##### Provided data
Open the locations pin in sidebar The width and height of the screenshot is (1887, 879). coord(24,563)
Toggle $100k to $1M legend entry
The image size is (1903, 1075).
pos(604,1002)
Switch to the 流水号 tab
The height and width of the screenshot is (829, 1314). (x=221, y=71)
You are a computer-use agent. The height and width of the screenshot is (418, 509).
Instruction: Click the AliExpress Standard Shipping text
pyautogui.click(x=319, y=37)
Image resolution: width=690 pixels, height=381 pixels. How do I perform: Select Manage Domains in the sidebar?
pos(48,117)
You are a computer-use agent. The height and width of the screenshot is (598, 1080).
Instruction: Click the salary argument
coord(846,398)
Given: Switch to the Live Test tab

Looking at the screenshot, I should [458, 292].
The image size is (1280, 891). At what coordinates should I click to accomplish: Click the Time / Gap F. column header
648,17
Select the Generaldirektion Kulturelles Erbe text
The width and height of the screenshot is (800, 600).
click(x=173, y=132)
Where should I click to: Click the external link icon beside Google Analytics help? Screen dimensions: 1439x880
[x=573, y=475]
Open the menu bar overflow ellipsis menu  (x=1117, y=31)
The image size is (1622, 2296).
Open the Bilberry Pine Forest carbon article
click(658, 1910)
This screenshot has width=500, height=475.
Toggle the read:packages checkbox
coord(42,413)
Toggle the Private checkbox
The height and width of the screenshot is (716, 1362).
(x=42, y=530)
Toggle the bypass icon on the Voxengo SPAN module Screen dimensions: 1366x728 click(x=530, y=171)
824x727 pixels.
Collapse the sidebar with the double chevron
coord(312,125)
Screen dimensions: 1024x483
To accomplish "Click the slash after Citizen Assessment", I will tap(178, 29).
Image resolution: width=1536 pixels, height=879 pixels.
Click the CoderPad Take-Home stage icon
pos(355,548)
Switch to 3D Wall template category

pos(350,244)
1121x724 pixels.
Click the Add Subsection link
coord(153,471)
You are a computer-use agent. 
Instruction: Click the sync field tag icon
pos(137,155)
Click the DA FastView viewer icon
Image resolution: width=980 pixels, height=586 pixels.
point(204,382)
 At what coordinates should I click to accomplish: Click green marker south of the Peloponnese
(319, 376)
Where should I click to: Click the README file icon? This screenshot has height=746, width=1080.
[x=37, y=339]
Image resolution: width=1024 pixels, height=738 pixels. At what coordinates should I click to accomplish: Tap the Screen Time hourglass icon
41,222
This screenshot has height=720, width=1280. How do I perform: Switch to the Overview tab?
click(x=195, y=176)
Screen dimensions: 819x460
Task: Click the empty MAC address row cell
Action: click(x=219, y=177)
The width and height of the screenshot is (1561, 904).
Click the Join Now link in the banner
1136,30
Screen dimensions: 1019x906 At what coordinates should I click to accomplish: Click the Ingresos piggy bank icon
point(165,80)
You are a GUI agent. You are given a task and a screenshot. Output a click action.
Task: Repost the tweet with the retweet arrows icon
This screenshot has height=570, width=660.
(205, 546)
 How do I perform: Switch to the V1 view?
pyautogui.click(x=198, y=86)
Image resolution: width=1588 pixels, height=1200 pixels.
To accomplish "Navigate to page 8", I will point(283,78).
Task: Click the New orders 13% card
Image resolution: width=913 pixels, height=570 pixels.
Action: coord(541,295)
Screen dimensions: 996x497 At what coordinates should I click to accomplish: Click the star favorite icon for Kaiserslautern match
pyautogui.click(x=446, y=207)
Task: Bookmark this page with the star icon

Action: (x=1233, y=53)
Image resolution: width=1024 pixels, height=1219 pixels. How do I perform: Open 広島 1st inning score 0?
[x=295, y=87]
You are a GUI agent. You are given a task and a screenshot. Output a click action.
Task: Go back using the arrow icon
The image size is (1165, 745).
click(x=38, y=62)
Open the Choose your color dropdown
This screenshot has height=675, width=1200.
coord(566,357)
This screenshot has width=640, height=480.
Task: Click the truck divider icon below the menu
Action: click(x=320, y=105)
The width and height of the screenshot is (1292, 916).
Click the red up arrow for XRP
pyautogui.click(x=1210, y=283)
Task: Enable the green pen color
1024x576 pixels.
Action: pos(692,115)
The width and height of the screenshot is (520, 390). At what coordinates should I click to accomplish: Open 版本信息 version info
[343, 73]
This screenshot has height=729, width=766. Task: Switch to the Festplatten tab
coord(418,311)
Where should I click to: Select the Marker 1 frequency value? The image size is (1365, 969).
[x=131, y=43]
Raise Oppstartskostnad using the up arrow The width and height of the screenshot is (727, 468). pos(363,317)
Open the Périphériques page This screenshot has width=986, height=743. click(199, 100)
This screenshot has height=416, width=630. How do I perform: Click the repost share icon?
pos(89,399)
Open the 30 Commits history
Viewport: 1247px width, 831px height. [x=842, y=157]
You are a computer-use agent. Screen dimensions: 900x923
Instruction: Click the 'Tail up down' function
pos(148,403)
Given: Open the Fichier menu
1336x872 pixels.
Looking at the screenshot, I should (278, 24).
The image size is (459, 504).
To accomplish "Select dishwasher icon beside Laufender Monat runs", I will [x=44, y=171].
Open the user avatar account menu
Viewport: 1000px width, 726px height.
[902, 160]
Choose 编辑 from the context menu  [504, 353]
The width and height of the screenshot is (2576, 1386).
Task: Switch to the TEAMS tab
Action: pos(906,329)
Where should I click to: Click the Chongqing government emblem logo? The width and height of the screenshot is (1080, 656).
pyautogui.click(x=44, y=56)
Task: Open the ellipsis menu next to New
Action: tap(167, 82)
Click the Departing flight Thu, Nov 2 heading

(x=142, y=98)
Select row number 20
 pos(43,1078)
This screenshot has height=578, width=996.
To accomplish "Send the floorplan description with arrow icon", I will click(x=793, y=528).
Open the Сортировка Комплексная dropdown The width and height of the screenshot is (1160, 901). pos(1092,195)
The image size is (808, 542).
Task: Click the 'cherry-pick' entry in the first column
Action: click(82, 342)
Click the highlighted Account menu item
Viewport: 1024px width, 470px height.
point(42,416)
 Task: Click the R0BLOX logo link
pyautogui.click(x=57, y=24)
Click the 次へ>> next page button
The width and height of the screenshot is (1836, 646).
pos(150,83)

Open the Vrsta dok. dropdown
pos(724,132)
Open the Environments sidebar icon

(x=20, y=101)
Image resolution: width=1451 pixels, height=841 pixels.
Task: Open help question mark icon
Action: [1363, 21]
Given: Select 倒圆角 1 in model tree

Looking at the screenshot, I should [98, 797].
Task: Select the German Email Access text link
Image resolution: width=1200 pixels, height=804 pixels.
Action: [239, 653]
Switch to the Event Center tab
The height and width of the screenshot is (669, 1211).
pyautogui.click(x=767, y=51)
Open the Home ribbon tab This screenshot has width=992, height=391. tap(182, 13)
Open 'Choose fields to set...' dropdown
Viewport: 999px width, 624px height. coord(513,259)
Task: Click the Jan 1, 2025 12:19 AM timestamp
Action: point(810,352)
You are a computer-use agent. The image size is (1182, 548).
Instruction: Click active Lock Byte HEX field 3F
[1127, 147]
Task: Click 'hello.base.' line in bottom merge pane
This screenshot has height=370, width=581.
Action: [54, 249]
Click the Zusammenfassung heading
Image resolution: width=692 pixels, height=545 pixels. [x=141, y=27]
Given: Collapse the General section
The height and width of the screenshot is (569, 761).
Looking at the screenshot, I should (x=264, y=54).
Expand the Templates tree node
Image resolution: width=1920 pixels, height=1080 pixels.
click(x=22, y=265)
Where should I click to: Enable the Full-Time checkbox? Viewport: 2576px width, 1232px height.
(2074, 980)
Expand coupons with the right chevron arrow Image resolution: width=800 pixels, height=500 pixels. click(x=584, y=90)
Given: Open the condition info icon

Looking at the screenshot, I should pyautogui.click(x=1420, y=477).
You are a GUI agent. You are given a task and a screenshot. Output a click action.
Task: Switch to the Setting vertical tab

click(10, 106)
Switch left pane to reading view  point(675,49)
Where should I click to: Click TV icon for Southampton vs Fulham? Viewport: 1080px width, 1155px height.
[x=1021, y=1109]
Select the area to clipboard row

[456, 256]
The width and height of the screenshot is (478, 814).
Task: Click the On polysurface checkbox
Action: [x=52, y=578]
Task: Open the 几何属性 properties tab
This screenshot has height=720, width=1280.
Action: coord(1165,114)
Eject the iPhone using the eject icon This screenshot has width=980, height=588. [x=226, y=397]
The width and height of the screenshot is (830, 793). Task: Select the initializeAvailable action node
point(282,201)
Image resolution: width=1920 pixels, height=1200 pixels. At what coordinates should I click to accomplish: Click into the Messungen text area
##########
Each line above that holds the string "agent" should be copied and shown.

*Task output*
You are a computer-use agent. The height and width of the screenshot is (418, 509).
You are a computer-use agent. The height and width of the screenshot is (598, 1080).
You are a computer-use agent. 
You are a GUI agent. You are given a task and a screenshot. Output a click action.
You are a GUI agent. You are given a task and a screenshot. Output a click action.
You are a computer-use agent. Screen dimensions: 900x923
You are a computer-use agent. The image size is (1182, 548).
You are a GUI agent. You are given a task and a screenshot. Output a click action.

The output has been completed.